Miami hotel, symbol of segregation, to be restored

May 24, 2013 12:00PM

Miami’s historic Hampton House

Miami’s historic Hampton House, a favorite gathering place for prominent African Americans in the last days of segregation, will be restored as a mixed-used public space, the Miami Herald reported.

After Cassius Clay beat Sonny Liston for the heavyweight title in Miami Beach in 1964, he took his friend Malcolm X who had flown down for the fight to Hampton House, one of only a handful of Miami establishments open to African Americans at the time, for a celebratory ice cream.

The Hampton House hotel and its famous jazz club was where Martin Luther King Jr. held court while in town and where Sammy Davis Jr., Sam Cooke and Nat King Cole performed.

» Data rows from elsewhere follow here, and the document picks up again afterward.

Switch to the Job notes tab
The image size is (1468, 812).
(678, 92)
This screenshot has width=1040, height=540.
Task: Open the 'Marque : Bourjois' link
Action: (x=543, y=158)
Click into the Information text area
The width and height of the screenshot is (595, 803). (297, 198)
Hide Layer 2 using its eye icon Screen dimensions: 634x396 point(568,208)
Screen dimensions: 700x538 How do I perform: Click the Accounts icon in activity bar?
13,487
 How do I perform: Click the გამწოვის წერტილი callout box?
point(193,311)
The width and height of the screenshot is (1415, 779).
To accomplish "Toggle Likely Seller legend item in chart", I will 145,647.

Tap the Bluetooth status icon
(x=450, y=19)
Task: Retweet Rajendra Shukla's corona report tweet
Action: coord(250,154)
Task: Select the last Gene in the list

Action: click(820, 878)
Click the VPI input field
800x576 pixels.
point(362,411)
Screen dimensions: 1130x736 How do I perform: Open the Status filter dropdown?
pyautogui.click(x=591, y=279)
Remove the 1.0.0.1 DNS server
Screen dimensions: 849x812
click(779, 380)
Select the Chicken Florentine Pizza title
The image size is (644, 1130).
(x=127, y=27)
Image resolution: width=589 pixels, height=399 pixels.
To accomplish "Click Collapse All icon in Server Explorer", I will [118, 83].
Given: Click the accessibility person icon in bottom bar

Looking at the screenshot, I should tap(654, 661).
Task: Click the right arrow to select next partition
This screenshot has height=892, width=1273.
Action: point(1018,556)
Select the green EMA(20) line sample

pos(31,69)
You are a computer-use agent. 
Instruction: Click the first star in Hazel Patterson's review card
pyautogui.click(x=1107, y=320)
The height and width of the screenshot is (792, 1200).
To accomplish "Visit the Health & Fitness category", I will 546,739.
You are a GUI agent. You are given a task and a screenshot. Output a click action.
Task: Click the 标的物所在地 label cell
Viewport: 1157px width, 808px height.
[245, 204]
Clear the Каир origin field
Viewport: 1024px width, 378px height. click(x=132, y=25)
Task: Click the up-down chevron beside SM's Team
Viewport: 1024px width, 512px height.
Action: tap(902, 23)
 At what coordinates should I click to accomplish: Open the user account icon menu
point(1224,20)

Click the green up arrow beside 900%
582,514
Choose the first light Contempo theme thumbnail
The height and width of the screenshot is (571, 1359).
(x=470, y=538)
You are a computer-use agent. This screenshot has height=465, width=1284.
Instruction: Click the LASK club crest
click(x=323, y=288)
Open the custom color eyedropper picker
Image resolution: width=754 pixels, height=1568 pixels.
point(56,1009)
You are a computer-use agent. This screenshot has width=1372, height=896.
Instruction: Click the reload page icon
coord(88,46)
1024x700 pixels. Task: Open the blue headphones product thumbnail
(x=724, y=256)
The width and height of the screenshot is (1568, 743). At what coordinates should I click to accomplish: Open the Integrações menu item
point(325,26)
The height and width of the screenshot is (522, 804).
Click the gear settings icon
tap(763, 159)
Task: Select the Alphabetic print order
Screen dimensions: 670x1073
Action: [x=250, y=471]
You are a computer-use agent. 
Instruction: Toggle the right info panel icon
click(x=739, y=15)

The two-story, 30,000-square-foot Miami Modern-style structure will be restored to its 1960s height, a $6 million project financed mostly with voter-approved county bond sales, the newspaper reported.

Project construction manager H. Patrick Brown told the Herald the Brownsville hotel’s “symbolic spaces” will be restored, including several guest rooms, including the one King is believe to have favored, furnished in period style from items salvaged by preservationists and opened as a museum.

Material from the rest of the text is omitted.